Any one of these (with the other two commented) works. But if I try to run all three, the system triple-faults.

I'm stumped. If anyone can understand what's going on here, please tell me.

[Richy]

To start, 0xF is only 4 bits set out of 8. (00001111 pattern instead of 11111111)

*facepalm*
Thanks for pointing that out. I've changed it, but the same problem I described previously is still present.

[Richy]

And most important: what is value of "bitmap" (the physical address) when you start writing your memmap? Do you have paging enabled by that time? If so, is that memory area identity mapped?

The physical address is "0x100000 + kernelSize*512". In my bootloader, I coped the kernel to 0x100000, and kernelSize is the kernel's size in sectors (counted when it is read from disk into memory), so it is multiplied by 512 bytes per sector.

Paging is not yet enabled when I do this.

[Richy]

You still didn't answer my question, but I guess there's nothing critical at that address unless you calculated that improperly and overwrite your own code/data/stack.

• REQUIRED TASKS:
A: In the forum thread on the memory map, is paging enabled when the bitmap is written?
B: Please extend the forum thread on the memory map, picking up after its final post.
The rows are separate from the forum thread on the memory map.

• DATA ROWS:
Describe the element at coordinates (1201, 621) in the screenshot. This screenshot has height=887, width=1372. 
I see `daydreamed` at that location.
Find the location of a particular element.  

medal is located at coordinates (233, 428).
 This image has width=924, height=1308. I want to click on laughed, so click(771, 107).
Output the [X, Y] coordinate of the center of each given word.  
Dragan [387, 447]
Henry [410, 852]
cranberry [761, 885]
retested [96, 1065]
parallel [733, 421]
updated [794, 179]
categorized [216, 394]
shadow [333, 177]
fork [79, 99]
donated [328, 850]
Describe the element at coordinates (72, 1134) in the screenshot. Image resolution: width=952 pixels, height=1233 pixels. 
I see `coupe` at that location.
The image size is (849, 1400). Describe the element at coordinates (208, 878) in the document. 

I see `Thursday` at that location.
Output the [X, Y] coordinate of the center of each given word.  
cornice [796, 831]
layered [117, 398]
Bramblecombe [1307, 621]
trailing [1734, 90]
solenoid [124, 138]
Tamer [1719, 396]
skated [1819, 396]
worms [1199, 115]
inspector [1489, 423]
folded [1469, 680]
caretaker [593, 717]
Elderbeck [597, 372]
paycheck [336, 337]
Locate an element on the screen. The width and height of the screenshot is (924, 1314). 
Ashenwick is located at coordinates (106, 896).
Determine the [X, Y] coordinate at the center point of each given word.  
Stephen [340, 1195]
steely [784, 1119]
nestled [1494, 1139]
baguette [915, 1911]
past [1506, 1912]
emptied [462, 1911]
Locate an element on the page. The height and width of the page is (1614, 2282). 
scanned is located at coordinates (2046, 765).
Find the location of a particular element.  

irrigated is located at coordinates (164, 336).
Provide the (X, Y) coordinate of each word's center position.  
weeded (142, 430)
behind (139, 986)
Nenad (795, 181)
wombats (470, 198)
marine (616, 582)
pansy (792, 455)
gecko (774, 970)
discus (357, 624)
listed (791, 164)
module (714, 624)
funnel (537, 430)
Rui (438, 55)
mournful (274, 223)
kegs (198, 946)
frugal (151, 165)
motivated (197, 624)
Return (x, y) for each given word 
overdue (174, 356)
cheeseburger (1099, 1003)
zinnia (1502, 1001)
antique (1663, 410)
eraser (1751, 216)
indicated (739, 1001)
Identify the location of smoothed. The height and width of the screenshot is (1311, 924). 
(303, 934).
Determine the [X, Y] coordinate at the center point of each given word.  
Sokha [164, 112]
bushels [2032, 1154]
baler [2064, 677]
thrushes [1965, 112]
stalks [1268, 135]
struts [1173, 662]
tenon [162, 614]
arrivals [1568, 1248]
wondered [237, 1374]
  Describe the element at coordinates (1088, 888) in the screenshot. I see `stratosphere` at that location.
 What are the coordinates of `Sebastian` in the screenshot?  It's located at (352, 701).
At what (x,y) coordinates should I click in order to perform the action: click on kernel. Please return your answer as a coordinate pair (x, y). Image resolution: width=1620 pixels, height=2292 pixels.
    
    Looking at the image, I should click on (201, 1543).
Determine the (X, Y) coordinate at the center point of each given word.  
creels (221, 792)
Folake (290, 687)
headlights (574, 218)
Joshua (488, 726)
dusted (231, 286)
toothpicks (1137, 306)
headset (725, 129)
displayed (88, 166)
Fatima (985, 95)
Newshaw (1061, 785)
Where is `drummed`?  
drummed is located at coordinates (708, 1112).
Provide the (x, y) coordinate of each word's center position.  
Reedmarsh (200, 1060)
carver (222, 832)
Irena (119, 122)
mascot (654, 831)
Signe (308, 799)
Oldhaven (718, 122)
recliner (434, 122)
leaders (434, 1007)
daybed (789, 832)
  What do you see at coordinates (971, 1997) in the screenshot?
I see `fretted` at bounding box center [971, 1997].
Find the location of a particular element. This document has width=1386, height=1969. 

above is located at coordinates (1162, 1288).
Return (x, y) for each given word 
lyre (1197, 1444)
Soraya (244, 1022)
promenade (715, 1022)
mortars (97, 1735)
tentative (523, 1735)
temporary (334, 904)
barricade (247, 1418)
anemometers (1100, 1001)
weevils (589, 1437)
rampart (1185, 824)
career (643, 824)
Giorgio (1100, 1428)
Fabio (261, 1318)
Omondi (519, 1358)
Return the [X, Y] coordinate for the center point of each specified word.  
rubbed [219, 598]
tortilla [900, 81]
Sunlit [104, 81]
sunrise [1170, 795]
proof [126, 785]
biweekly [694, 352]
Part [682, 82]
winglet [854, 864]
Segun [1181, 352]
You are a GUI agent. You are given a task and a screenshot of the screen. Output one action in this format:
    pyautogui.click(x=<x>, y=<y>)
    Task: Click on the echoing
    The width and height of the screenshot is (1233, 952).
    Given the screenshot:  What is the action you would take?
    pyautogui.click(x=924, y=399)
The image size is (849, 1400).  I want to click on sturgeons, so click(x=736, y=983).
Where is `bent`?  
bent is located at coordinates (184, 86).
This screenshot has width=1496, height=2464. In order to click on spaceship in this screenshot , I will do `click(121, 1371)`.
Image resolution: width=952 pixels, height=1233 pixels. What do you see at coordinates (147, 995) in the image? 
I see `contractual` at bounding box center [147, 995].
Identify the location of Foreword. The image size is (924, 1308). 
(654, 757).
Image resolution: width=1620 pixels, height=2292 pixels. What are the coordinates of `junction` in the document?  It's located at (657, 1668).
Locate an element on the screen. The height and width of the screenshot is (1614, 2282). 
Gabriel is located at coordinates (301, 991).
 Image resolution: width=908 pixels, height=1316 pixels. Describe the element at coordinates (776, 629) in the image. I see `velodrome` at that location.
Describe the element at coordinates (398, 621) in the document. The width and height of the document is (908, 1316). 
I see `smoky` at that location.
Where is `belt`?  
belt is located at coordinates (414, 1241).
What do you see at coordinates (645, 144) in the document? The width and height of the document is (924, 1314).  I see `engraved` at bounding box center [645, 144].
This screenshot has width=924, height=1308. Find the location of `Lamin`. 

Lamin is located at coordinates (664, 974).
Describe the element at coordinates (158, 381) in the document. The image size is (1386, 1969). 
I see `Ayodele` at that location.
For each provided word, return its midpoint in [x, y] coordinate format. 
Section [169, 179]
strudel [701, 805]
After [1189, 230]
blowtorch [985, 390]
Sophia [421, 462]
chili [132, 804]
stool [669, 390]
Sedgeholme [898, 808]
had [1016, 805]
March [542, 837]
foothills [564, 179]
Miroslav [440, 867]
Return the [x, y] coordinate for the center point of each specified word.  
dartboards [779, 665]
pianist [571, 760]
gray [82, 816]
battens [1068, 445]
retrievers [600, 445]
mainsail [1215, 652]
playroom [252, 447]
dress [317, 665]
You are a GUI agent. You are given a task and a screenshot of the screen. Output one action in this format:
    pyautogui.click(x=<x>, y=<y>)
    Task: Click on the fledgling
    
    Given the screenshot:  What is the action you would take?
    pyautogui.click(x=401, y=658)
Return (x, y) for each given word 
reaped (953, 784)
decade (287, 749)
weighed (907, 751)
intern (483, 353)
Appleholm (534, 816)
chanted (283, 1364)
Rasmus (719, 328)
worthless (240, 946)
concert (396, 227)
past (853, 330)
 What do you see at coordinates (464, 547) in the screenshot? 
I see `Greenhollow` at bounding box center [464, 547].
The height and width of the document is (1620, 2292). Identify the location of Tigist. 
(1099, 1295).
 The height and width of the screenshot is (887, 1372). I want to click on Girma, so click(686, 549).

• SOLVED PROBLEMS:
A: No, paging is not yet enabled at that point.

B:
Sorry, I needed to get back in the code to display the exact values you wanted. Here they are:

So like I said, the starting point for the map is "0x100000 + kernelSize*512". KernelSize is 32 sectors, multiplied that gives 16,384 bytes (I've double-checked the file size of the Kernel in Windows, that value is correct). The total starting address is thus 1064960 (or 0x104000).

To be honest, I'm not sure why m_memoryHi has to be multipled by 64. The value was obtained by BIOS int 15h function E801. The values are 15,360KB conventional memory and 1,788KB extended memory. The system has 128MB RAM (according to the BIOS's memory check at start-up), so I need the multiplication to get up to the right amount of memory (130,816KB, at the end of the equation).

[Richy]

There you go. That's my entire OS so far. You'll probably want to focus on main.c (the file which contains the main function, which calls the physical memory initialization function) and the file pmmngr.c (which contains the physical memory functions, and in particular "pmmngr_initialize", the initialization function causing me trouble right now). Thanks!

[Richy]

I'm not using botch.

I'm running the test using Microsoft Virtual Machine. So it's virtual ram; it can't be physically faulty.

Thanks for helping me out!

[Richy]

I'm not using botch.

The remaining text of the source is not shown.